Ciudad de México.— La fotógrafa y cineasta Mariana Yazbek asistió este fin de semana a la misa en honor al reconocido productor y director Pedro Torres, cuya reciente muerte ha conmocionado a la comunidad artística mexicana. Durante la ceremonia, Yazbek ofreció emotivas palabras para recordar la trayectoria y calidez humana del creativo, a quien describió como “un ser maravilloso” y “un director excepcional”.

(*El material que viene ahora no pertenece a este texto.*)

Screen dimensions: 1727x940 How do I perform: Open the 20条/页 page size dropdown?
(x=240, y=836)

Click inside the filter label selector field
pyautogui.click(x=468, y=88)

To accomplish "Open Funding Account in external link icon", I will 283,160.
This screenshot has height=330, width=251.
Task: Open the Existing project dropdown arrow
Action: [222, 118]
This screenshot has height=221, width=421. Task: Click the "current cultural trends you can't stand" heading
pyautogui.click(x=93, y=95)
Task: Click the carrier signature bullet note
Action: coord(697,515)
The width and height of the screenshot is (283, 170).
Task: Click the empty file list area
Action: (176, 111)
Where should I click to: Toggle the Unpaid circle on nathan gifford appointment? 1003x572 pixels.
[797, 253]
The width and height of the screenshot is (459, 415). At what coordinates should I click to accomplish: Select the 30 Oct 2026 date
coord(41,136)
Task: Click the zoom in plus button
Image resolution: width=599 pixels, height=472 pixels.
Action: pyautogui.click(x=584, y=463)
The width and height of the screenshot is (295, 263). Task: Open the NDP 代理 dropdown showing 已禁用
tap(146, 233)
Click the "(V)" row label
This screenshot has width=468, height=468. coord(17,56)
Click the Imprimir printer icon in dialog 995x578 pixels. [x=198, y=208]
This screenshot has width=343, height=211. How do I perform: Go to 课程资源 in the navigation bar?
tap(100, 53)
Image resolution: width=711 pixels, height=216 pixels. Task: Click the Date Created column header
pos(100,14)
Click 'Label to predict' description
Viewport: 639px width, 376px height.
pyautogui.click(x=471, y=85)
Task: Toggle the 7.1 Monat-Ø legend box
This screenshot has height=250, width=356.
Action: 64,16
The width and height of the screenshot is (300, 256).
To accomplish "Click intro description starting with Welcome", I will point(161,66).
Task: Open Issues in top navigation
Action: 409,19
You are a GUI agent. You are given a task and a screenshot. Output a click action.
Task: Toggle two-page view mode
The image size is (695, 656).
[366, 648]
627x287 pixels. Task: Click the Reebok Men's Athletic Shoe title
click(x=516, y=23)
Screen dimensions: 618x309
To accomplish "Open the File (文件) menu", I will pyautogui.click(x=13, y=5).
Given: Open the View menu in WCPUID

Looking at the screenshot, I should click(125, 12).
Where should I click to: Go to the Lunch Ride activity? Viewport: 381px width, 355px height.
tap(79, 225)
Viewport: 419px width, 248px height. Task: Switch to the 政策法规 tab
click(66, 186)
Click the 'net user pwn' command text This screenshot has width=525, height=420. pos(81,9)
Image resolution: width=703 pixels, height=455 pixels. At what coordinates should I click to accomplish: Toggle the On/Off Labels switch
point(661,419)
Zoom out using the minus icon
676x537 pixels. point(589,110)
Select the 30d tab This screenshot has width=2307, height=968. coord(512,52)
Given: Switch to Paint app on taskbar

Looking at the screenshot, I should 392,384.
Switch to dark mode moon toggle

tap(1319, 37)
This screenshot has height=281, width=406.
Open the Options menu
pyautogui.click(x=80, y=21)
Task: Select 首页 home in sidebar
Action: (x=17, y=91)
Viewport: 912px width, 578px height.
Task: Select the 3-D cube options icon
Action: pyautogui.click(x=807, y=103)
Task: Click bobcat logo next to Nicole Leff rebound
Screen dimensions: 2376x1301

“Pedro aquí adentro de mí, un ser tan maravilloso, con una energía tan hermosa”, expresó visiblemente conmovida ante medios de comunicación. “Hizo muchos videos increíbles con todo el mundo y vengo aquí a acompañar a la familia y a honrarlo a él”.
El fallecimiento de Pedro Torres, ocurrido el pasado 30 de enero de 2026, fue consecuencia de la esclerosis lateral amiotrófica (ELA), enfermedad neurodegenerativa progresiva que afecta el sistema motor y carece de cura. Pese a los estragos físicos de la condición, Mariana destacó la presencia de su equipo de trabajo durante la misa como un símbolo de la pasión que Torres mantuvo hasta sus últimos días.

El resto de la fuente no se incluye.